Citizen Kane. Le film d'Orson Welles arbore depuis 70 ans, ou presque, le titre de meilleur film de tous les temps. Or, certains cinéphiles d'aujourd'hui n'ont pas nécessairement vu ce chef-d'oeuvre réalisé en 1941. D'autres avouent ne pas comprendre son importance. Y aurait-il accumulation de poussière sur ce champion incontesté et, apparemment, incontestable?

«Citizen Kane reste le meilleur film du XXe siècle. Pour le XXIe, on verra, répond prudemment l'expert David Worth.
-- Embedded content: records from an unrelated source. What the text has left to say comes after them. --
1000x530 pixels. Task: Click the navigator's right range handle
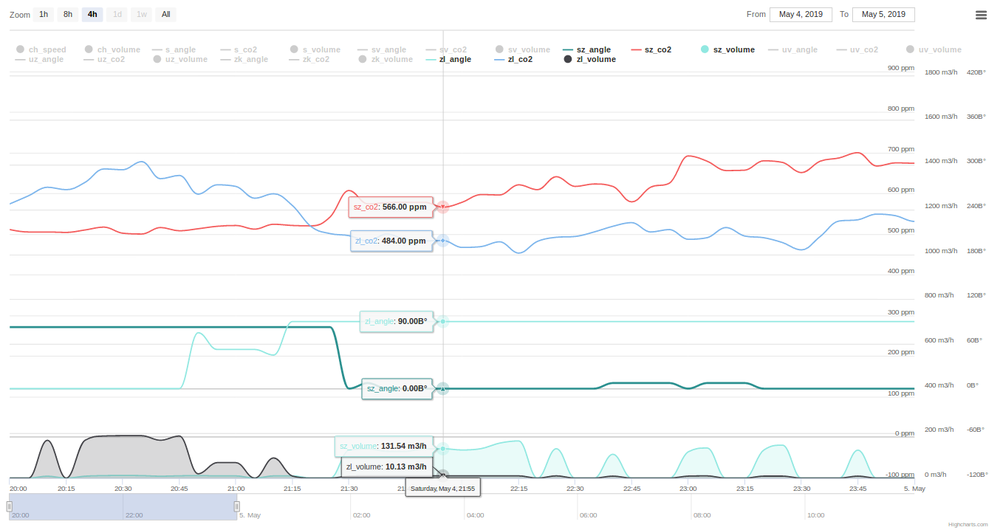coord(237,507)
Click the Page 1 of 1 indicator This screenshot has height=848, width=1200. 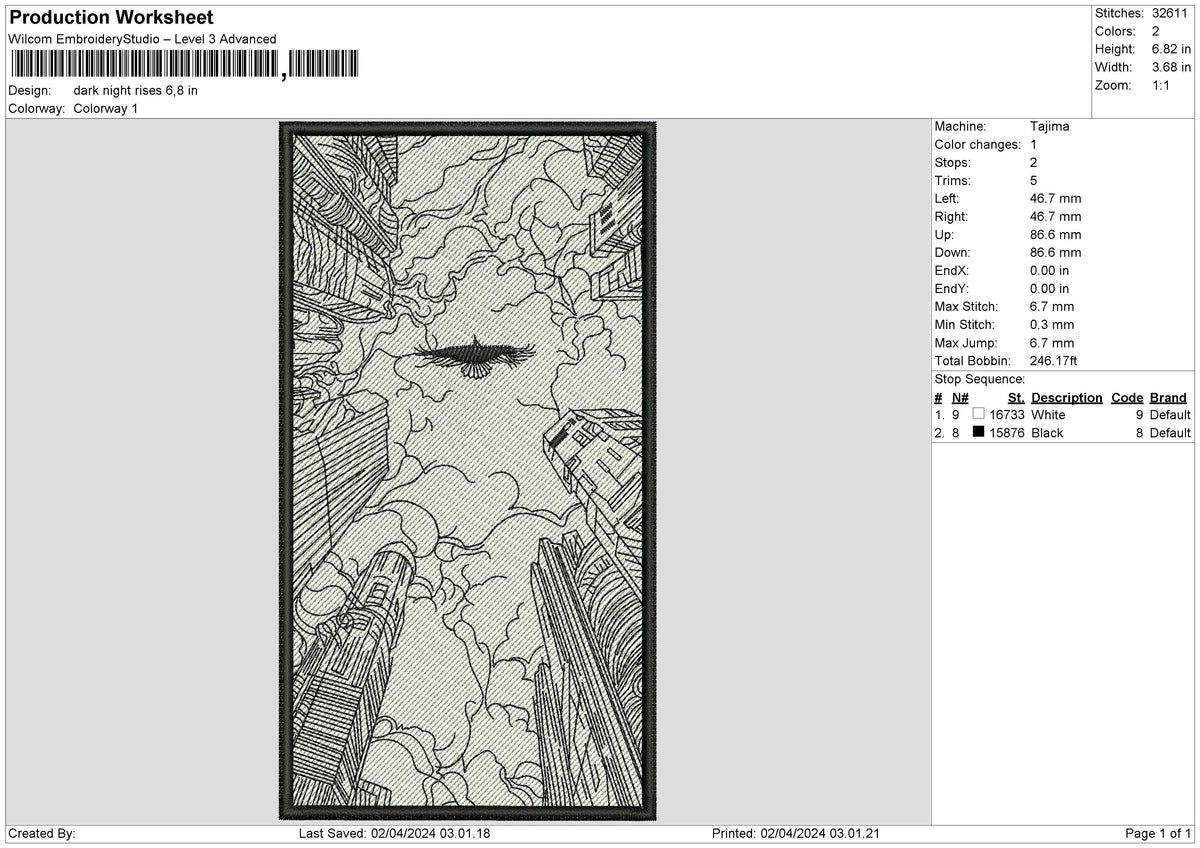[x=1158, y=834]

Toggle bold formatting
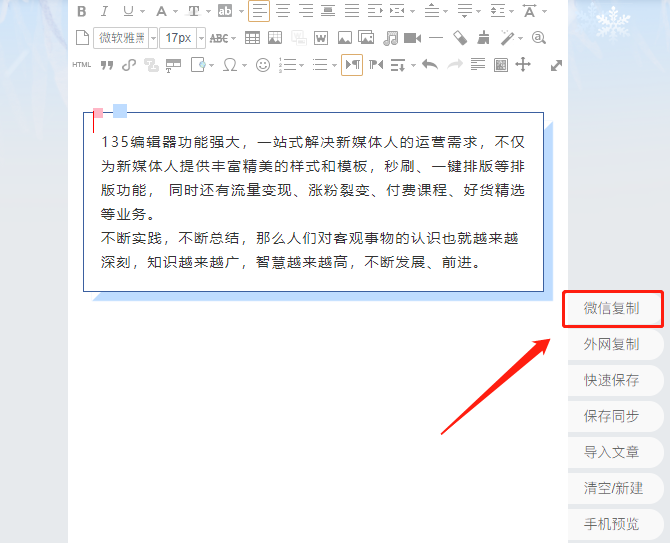pos(82,11)
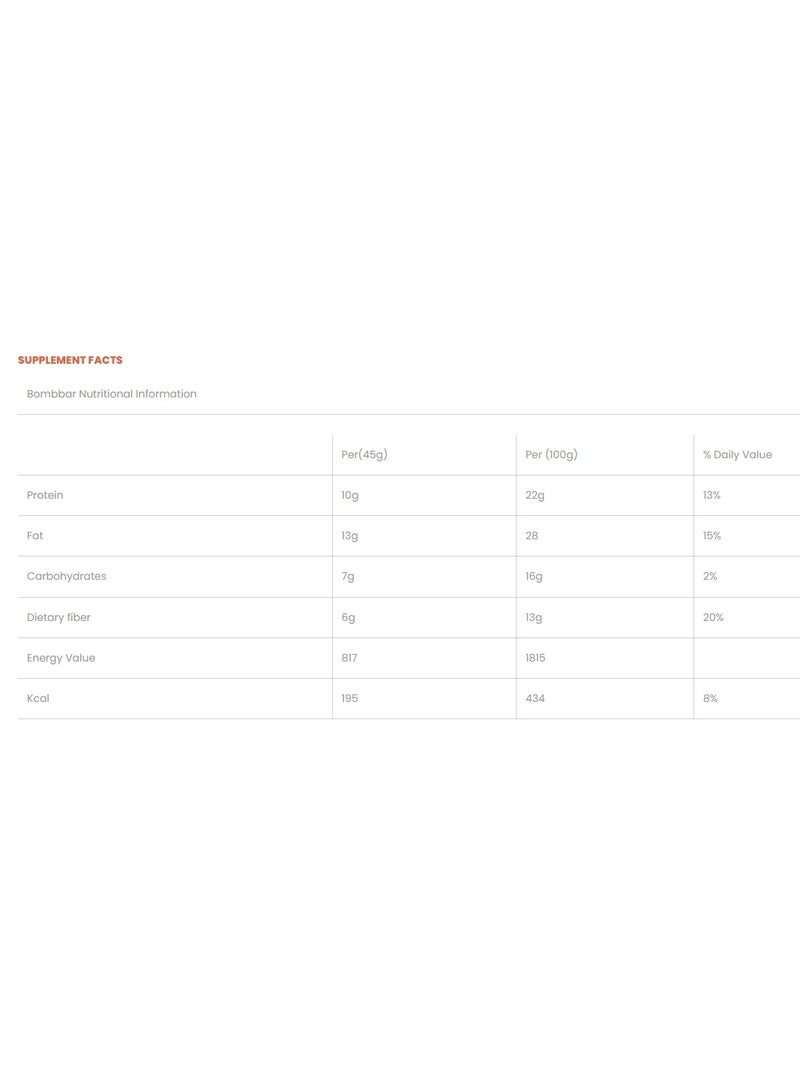Select the 195 Kcal cell
Screen dimensions: 800x1092
(x=349, y=698)
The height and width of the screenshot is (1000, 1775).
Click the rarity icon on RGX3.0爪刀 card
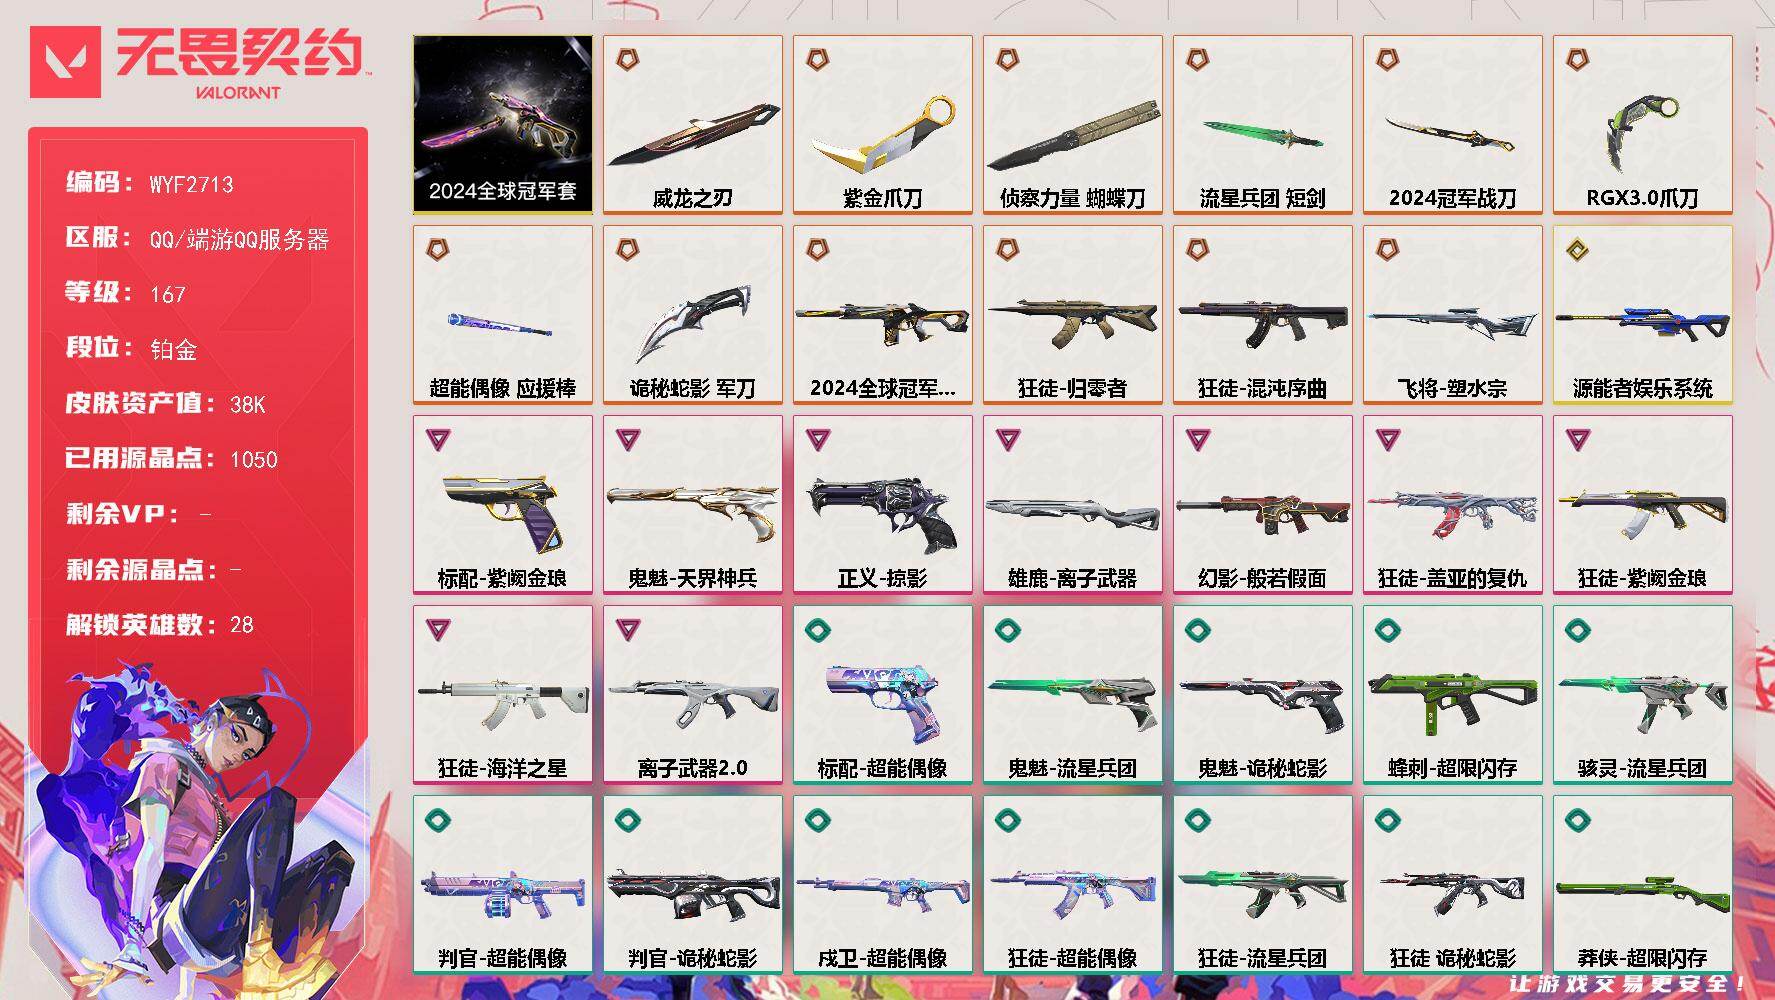point(1577,59)
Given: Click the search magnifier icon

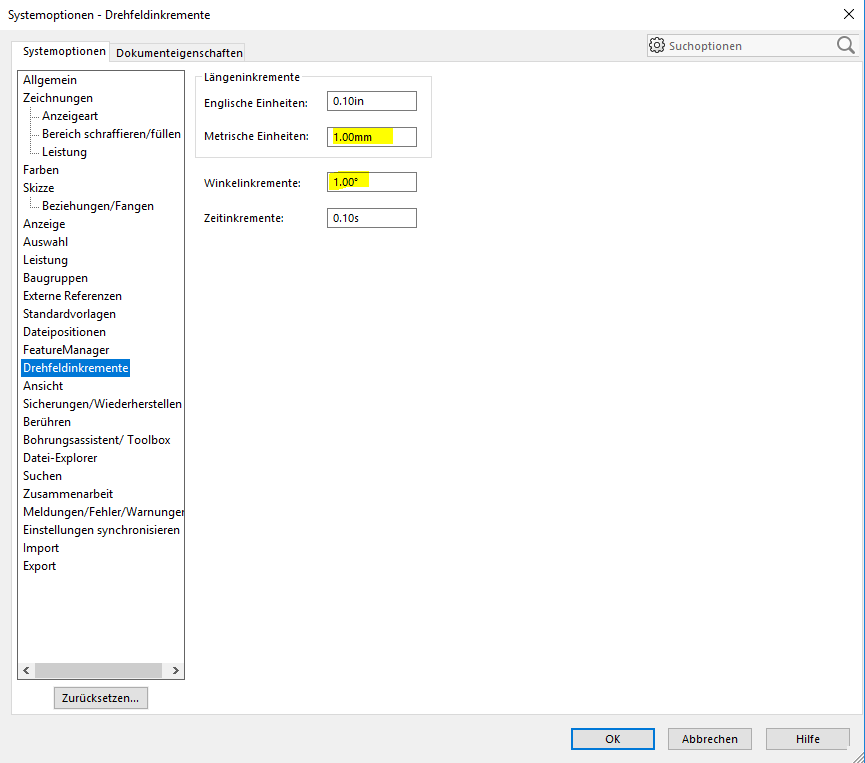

Dans mes cours, j'explique toujours aux jeunes que les innovations, la technologie d'aujourd'hui, l'internet, les réseaux sociaux, tout cela n'existerait pas sans des films comme Citizen Kane et les avancées de l'industrie cinématographique».

Auteur de Citizen Kane Crash Course in Cinematography, M. Worth rappelle que le film n'a pas connu un succès immédiat en 1941. Après son échec au box-office, Citizen Kane a dû attendre sur les tablettes des défunts studios RKO une bonne quinzaine d'années avant d'être «redécouvert» par les critiques new-yorkais, puis par les Français des Cahiers du cinéma.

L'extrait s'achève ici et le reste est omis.